The Texas Class of 2o14 was ranked second in the Big 12 and 20th overall by Rivals. Those rankings are not all that bad, but the standard is set high for the Longhorns program given the luxuries and benefits found within the program. With Oklahoma taking the top Big 12 class and storied rival Texas A&M hauling in a top ten class (A&M is ranked sixth overall by Rivals), the tone is being set by Strong right now that Texas needs to get back to the top. Despite being able to lure away one Louisville target on signing day (defensive tackle Poona Ford), Texas saw nine of the state’s top recruits and 19 of the top 25 go to other programs. That includes defensive end Myles Garrett, the state’s top recruit who committed to Texas A&M.

“It’s hard to try to keep guys in, but you have to go recruit them and not be afraid,” Strong said. “You’ve got to go battle those Southeastern Conference teams, whomever they may be.”

SEC schools claimed 18 of the top 50 players in Texas, including a large number of players heading to Texas A&M. Strong realizes what he is up against at Texas. With fertile recruiting grounds all over the state, the SEC, Pac 12 and Big 12 are thriving on talent found in the state of Texas. Texas A&M helped to open the doors to the SEC when they joined the conference a couple of years ago, but the Aggies have also seen a  spark in recruiting due to a successful transition from the Big 12 to the SEC as well. At the same time Texas has fallen behind Baylor in the Big 12, Texas Tech and TCU have started to benefit from a struggling Longhorns program and Oklahoma continues to take charge in the Big 12 pecking order when it comes to recruiting.

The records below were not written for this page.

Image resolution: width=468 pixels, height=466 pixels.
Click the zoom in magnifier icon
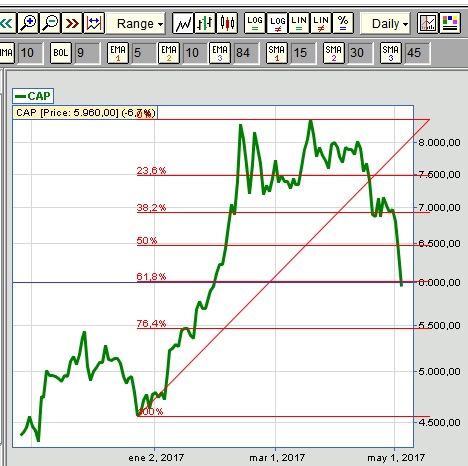28,23
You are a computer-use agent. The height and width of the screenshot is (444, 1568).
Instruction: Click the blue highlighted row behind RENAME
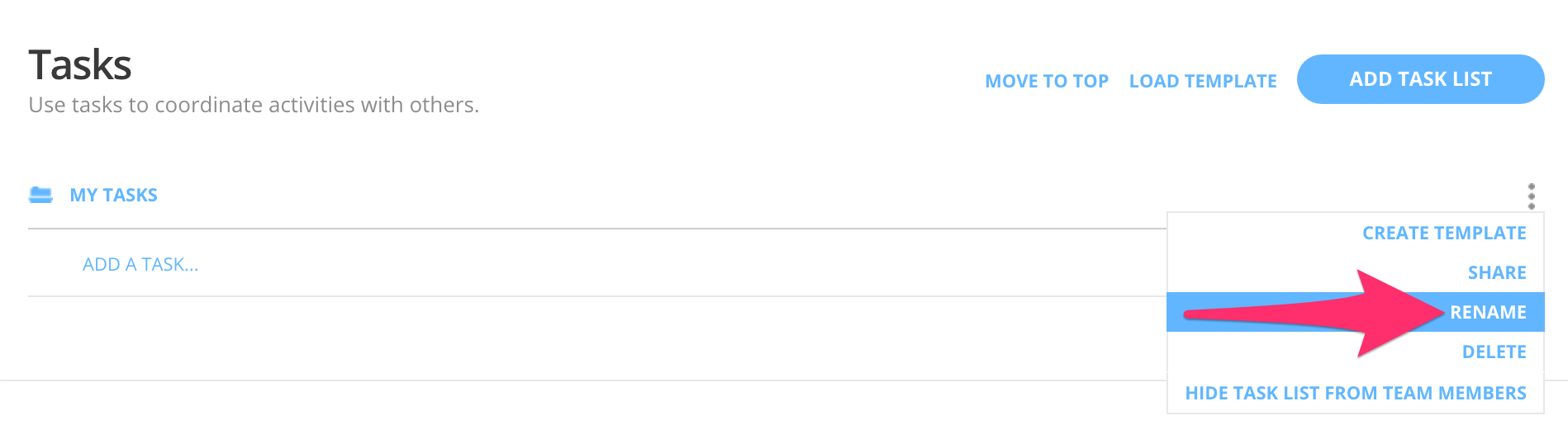point(1355,312)
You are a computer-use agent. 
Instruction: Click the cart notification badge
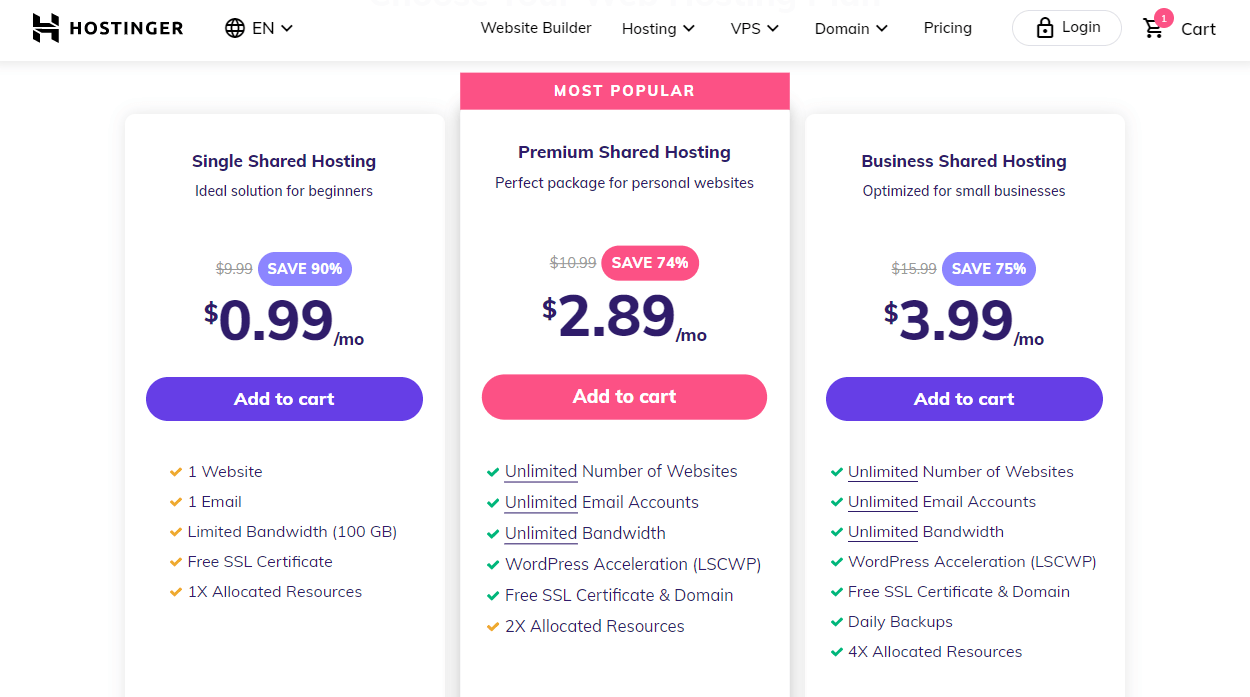click(1164, 17)
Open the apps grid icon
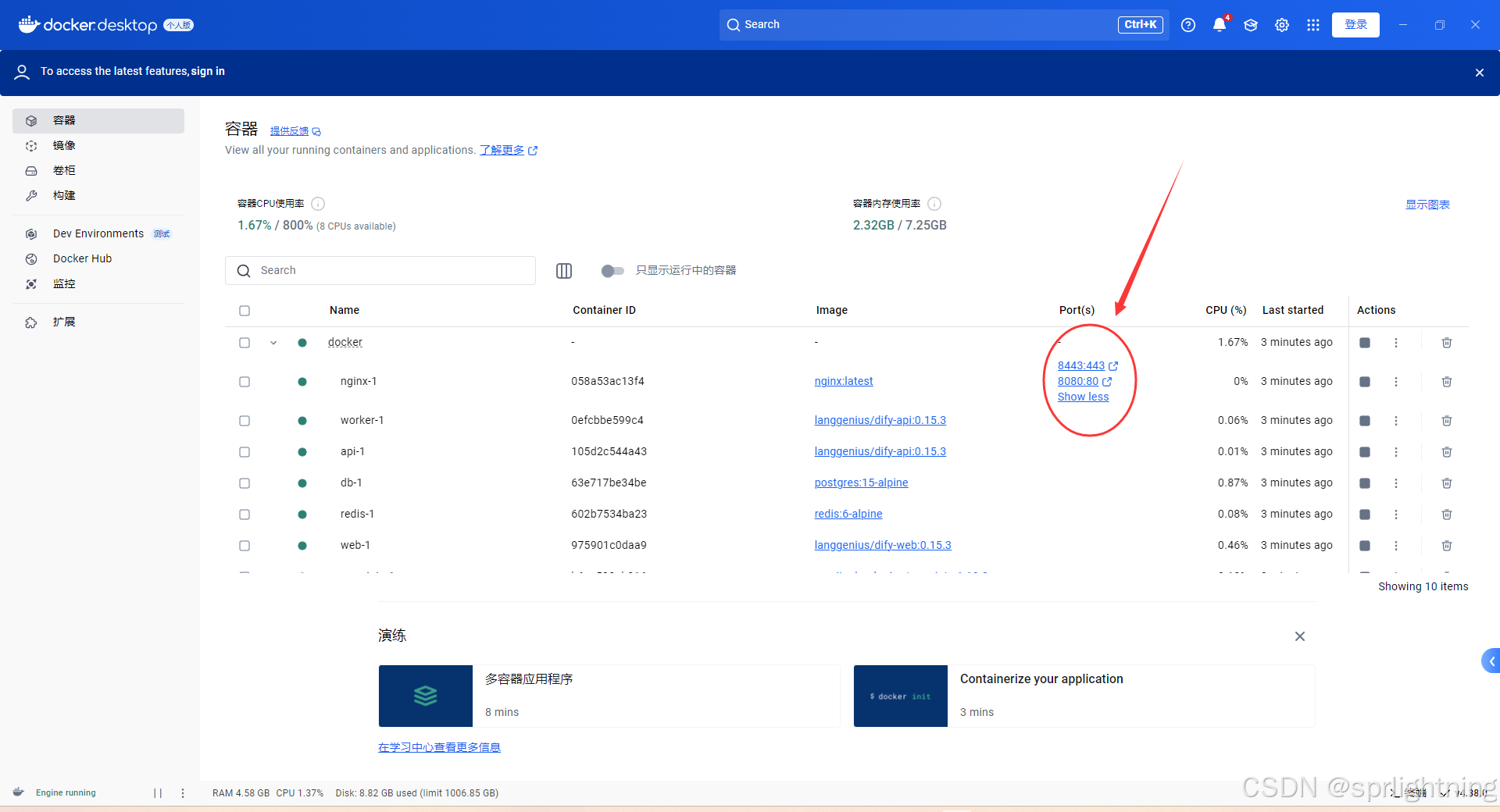The height and width of the screenshot is (812, 1500). click(1313, 25)
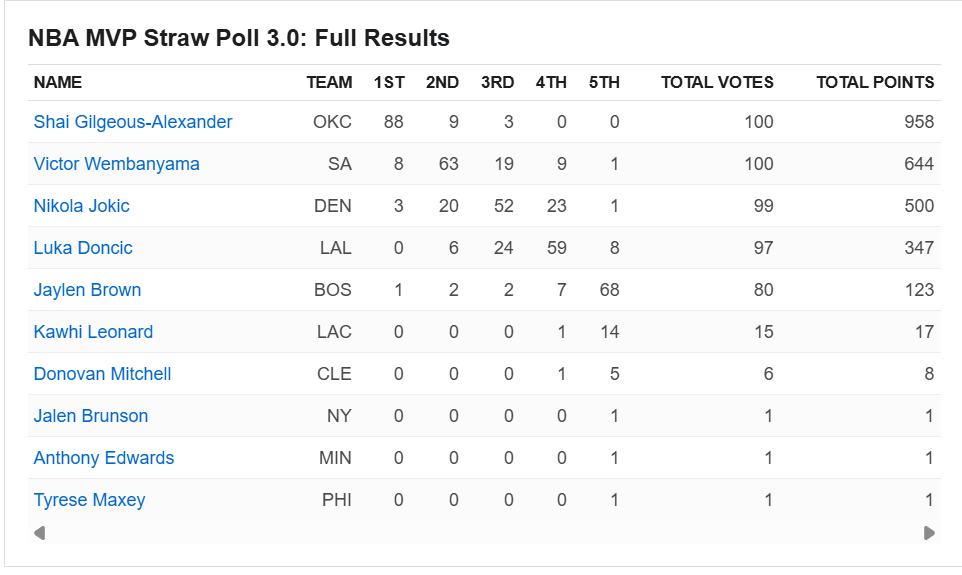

“What’s going to be key is we have to control this state,” Strong said. “If we do decide to go out-of-state, we will go out-of-state for a specific need. You can’t make a living in those other states. You’ve got to take care of this state.”

Fortunate;y for Texas, Strong has experience with getting his program to the top of the state in football. Strong previously took over a deflated Louisville program that was picked to finish last in the Big East in his first year on the job. Under Strong’s leadership Louisville quickly became the top team in the Big East and became the top program in the state of Kentucky. The goal is similar at Texas, but Texas A&M is no Kentucky. The objective is simple for Texas; keep the best talent close to home.

“Everyone’s coming here,” Strong stated. “If you think about it, if everyone’s coming to pluck your state, why are you going to venture out?”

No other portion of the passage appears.